Privacy an issue worth looking at

Tuesday, 8 April, 2003 - 22:00

CONFRONTED with a daily bombardment of marketing e-mails, telemarketing phone calls and direct mailing, consumers are increasingly rejecting the methods used by the marketing industry to collect personal information.

As a pre-cursor to the end-of-year review of the Privacy Act, an information sheet has been released by the Office of the Federal Privacy Commissioner spelling out just how the Privacy Act applies to the collection and use of personal information gathered from public sources.

According to the Minter Ellison privacy update report, the application of the Privacy Act to the collection and use of personal information gathered from sources such as books, magazines, telephone directories, web sites, electoral rolls has been unclear to many.

The main points that have been clarified are:

p the Privacy Act applies to personal information that is publicly available, provided it is collected for storage in a record or other generally available publication; and

p many ordinary businesses uses of publicly available information will not qualify as collections of information for Privacy Act purposes, eg using a telephone book.

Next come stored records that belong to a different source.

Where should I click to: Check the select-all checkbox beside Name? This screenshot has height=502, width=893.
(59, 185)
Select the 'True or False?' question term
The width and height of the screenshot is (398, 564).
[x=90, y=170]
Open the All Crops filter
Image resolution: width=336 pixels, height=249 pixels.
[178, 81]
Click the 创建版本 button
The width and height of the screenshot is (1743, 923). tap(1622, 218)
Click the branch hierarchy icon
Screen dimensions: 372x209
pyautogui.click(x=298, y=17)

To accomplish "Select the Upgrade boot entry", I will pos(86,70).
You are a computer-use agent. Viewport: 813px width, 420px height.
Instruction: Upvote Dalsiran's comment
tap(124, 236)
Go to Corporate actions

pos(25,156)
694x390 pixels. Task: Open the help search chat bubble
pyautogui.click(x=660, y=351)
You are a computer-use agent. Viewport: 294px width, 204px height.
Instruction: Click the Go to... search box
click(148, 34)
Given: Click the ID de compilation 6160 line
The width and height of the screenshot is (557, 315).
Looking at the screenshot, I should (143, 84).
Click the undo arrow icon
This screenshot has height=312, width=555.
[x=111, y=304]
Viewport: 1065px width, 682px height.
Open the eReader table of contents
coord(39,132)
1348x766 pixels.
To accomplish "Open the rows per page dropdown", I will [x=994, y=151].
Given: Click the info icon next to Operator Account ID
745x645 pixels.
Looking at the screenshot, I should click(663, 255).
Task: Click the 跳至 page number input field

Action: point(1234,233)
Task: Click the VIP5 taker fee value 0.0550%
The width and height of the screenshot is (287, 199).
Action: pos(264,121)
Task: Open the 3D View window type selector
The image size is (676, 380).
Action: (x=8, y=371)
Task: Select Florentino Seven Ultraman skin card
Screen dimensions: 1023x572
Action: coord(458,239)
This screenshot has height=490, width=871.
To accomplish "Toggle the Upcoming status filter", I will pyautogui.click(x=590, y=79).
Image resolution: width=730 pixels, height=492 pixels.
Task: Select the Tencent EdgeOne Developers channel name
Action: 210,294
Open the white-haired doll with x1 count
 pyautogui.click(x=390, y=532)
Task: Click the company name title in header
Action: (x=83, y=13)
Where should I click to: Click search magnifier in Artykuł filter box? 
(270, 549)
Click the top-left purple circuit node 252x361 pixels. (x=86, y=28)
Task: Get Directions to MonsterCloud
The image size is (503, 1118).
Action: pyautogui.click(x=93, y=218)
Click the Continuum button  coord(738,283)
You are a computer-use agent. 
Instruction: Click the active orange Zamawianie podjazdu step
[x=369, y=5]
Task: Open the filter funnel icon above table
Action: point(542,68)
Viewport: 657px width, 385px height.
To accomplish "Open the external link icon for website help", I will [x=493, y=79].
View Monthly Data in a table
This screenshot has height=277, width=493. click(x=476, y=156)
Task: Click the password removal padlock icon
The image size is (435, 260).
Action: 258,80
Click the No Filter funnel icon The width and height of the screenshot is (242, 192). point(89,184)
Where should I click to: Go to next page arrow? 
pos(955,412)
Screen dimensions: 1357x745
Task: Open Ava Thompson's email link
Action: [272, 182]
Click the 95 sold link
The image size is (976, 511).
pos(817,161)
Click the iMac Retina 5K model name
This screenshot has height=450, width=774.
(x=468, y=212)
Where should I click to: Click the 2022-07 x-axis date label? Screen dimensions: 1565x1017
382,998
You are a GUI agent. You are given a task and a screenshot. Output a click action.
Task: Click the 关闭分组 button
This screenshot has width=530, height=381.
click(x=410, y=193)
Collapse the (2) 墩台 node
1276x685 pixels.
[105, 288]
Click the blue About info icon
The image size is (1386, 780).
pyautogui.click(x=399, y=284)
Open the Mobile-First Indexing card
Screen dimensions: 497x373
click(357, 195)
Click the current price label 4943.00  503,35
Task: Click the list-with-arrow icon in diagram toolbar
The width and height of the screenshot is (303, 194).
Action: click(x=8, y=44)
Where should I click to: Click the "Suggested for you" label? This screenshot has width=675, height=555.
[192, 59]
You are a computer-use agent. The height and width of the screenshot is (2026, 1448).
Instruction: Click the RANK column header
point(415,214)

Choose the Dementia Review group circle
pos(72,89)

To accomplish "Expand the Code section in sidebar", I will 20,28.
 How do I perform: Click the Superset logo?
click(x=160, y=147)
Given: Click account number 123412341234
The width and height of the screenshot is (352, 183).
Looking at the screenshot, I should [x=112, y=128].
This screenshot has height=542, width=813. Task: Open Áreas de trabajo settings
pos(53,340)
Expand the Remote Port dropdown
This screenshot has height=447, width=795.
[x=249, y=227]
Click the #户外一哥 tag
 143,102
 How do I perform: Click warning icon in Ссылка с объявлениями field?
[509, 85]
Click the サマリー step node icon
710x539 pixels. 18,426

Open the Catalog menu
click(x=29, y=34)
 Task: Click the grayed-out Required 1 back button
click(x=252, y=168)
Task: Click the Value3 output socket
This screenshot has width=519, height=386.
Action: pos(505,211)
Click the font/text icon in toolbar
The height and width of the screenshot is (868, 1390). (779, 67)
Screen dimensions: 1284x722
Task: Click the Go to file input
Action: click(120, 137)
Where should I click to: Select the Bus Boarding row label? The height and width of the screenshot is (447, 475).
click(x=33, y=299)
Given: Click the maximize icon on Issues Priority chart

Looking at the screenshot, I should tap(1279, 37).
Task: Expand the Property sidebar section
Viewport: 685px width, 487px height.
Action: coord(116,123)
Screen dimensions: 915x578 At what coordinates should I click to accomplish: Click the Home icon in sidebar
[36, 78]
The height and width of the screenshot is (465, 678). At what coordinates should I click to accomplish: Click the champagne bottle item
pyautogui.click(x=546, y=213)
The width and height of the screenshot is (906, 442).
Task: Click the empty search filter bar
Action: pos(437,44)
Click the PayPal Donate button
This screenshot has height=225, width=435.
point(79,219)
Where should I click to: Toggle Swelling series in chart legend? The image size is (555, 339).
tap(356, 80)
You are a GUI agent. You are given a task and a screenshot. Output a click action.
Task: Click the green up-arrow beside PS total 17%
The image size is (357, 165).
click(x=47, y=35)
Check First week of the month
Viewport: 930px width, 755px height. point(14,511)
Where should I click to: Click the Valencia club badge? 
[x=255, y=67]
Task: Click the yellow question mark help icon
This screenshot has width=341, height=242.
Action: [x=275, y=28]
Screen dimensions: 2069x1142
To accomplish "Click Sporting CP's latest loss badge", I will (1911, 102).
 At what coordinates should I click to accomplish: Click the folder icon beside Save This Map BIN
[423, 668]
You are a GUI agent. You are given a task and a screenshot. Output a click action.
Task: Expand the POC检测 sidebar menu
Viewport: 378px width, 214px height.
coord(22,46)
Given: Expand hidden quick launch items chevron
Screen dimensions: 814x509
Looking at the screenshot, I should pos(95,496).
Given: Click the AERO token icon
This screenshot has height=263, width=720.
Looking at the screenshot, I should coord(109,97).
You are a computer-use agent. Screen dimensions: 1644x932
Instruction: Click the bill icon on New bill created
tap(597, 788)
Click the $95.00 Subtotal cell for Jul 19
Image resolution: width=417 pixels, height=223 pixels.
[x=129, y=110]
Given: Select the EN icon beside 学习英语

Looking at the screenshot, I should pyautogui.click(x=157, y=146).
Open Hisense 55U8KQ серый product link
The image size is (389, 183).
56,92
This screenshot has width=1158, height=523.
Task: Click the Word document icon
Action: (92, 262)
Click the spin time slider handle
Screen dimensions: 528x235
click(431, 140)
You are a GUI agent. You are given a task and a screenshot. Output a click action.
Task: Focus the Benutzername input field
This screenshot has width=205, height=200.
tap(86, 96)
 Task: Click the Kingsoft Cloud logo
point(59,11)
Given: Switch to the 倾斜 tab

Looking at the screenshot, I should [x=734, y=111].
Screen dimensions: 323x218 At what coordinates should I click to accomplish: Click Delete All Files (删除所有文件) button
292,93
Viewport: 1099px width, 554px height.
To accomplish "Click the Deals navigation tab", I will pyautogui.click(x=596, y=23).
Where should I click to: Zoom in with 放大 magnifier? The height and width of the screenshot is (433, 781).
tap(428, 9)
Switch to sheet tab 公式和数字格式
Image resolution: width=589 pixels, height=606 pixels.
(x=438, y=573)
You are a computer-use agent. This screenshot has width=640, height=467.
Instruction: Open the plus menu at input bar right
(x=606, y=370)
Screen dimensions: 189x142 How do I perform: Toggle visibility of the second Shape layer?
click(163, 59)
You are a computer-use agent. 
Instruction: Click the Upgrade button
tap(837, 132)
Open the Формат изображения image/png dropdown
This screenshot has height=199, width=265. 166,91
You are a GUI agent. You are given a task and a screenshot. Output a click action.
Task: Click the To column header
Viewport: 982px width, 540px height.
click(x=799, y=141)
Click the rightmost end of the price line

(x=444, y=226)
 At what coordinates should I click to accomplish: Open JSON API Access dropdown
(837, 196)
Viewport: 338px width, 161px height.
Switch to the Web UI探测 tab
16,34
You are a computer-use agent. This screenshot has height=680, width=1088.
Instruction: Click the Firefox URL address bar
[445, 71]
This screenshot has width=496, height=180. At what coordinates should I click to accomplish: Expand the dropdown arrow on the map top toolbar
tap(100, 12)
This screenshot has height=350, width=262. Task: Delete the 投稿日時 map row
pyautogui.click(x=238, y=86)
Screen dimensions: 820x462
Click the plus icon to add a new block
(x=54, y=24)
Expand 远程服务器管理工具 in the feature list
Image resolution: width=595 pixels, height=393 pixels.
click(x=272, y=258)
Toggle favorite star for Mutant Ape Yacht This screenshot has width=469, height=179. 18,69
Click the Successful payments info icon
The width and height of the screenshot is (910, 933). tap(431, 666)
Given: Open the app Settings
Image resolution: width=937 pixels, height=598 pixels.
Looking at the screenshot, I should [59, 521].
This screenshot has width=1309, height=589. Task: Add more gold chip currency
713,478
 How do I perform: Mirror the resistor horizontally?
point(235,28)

Minter Ellison partner Kent Grey said it was the further extraction of personal information from a public source for inclusion in a record, such as an organisation’s database of clients or a generally available publication, that constituted a breach of the privacy law.

“Up until now people were not sure if they ran their finger down a phonebook whether they were breaching the Privacy Act,” he said. 

“If they convert the data – for example when a page is copied from a telephone directory and entered on to a organisation’s database for marketing – it raises privacy issues.”

Mr Grey said businesses might need to consider their obligations under a range of legislation when collecting information from publicly available sources.

Australian Direct Marketing Association chief executive Rob Edwards said the information represented a commonsense approach that was welcomed by the charitable sector, which was concerned about the potentially negative impacts on its ability to raise funds if access to publicly available registers was restricted.

“The information sheet ends uncertainty and confusion surrounding collection of data from publicly available sources,” he said.

“Privacy protection is an ongoing process and the new information sheet provides a useful opportunity for direct marketers to review their policies and compliance programs.”

The Capital Group State manager Kate O’Hara said the Privacy Act had cleaned up the industry, initiating marketing database overhauls, to the benefit of the marketing industry.

“The industry does have to be reminded all the time of its privacy obligations,” she said.